* [INFORMATION]
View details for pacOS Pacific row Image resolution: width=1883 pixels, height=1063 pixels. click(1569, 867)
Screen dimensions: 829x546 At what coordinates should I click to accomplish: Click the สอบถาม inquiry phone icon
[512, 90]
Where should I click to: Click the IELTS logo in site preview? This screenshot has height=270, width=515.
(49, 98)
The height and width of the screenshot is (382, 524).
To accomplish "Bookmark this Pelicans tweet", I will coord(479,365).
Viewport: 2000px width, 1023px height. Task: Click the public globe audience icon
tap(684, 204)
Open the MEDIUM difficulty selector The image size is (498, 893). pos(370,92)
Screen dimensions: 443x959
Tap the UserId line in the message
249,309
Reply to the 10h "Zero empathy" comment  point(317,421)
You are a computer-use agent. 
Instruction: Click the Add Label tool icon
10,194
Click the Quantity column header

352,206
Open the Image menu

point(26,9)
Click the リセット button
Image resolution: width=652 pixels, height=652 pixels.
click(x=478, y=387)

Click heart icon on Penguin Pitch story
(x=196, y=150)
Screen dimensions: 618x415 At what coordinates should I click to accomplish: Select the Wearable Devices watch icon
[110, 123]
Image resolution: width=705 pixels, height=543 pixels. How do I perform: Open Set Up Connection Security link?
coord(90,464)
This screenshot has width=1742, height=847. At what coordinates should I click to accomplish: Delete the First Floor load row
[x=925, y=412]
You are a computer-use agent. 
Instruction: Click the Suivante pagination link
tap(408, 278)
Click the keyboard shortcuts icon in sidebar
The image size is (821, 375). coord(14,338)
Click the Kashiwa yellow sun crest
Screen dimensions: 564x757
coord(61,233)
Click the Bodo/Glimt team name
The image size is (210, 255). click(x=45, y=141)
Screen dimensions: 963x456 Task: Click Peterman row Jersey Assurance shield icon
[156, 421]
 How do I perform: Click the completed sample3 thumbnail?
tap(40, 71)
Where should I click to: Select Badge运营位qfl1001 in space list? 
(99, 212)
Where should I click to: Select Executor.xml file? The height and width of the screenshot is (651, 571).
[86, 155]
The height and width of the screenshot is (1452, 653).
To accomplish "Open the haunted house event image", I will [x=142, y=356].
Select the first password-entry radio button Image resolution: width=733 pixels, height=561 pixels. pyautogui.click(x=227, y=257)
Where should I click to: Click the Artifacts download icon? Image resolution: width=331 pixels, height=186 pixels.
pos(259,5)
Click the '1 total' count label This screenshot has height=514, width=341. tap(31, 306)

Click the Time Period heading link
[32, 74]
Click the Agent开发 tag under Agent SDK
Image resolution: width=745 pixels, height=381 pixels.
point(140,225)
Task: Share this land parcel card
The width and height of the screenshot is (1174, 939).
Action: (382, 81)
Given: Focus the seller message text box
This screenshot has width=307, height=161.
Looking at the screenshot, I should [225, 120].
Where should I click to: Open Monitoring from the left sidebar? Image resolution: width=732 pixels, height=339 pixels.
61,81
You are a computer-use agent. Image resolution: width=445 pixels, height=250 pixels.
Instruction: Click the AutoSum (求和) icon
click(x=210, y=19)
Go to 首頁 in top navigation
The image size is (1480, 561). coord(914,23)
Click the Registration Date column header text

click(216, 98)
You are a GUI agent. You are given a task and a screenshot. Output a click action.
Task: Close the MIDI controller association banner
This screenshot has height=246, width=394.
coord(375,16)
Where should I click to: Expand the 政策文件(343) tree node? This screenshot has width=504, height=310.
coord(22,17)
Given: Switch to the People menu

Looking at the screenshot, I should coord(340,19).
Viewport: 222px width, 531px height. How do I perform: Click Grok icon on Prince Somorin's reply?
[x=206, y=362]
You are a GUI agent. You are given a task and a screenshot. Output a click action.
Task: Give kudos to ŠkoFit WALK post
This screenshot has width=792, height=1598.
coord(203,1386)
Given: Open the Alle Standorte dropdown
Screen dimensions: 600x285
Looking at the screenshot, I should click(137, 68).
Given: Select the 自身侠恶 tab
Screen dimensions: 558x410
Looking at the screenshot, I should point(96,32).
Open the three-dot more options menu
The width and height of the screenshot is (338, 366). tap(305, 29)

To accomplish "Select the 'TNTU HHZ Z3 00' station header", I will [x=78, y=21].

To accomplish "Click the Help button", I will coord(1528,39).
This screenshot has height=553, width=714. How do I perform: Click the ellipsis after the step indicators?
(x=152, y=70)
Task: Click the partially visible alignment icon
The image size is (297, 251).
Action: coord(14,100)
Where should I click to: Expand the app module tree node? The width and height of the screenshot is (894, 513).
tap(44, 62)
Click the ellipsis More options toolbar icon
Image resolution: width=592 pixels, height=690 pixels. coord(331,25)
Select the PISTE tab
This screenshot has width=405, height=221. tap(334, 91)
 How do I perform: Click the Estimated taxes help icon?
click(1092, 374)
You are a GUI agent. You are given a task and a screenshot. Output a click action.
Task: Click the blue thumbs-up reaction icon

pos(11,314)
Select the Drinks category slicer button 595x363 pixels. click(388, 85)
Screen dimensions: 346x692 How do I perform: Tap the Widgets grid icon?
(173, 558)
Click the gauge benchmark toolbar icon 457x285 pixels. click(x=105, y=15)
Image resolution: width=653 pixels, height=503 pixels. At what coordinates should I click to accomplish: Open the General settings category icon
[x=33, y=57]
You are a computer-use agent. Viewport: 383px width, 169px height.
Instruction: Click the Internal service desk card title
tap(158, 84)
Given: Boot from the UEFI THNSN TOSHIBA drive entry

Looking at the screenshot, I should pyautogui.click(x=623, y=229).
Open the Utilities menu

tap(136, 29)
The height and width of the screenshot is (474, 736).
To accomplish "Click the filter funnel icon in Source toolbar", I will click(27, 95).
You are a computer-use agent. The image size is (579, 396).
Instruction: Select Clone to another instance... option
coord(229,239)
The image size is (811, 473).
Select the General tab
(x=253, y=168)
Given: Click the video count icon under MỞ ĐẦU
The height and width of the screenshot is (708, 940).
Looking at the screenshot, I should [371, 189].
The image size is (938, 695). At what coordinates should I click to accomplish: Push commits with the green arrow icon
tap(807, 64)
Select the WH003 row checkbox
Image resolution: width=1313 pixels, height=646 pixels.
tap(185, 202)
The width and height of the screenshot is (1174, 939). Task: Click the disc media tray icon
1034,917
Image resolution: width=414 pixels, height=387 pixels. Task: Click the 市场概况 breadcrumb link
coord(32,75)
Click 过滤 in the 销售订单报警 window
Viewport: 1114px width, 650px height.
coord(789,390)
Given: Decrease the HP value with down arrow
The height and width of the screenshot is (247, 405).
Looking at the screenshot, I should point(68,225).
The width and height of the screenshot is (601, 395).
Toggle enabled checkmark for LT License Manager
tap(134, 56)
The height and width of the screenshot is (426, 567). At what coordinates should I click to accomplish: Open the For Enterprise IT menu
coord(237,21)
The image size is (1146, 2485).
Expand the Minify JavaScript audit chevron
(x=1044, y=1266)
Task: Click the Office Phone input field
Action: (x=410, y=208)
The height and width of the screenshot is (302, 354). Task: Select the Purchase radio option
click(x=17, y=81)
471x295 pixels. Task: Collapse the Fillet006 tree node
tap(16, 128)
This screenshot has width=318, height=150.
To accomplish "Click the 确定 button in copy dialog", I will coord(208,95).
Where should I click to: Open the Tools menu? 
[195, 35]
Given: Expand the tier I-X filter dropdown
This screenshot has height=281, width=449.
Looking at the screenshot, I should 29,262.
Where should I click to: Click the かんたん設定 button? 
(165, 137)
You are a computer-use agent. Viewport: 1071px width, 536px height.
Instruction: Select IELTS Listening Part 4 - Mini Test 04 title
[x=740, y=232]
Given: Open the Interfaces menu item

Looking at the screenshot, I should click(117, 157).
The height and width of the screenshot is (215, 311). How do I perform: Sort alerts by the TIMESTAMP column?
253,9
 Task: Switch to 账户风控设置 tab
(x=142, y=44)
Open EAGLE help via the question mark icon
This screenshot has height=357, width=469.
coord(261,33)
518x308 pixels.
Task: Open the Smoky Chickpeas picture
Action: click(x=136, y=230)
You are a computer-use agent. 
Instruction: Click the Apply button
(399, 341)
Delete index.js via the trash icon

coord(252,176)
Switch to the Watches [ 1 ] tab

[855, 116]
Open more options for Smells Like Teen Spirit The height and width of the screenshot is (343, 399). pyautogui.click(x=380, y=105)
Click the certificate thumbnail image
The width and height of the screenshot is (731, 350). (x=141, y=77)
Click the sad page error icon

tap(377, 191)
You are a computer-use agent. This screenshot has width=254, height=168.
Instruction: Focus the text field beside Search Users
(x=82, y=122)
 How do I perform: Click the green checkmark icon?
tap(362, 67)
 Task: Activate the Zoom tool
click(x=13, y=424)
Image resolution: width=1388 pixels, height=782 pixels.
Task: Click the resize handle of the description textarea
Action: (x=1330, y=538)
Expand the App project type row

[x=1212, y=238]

* [AIM OF THE EXERCISE]
Retype exactly, and only, the lines above from the one where "Image resolution: width=745" occurs up to and including the one where "You are a computer-use agent. Image" occurs.

* [ANSWER TO THIS TASK]
Image resolution: width=745 pixels, height=381 pixels.
point(140,225)
Task: Share this land parcel card
The width and height of the screenshot is (1174, 939).
Action: (382, 81)
Given: Focus the seller message text box
This screenshot has width=307, height=161.
Looking at the screenshot, I should [225, 120].
Where should I click to: Open Monitoring from the left sidebar? Image resolution: width=732 pixels, height=339 pixels.
61,81
You are a computer-use agent. Image resolution: width=445 pixels, height=250 pixels.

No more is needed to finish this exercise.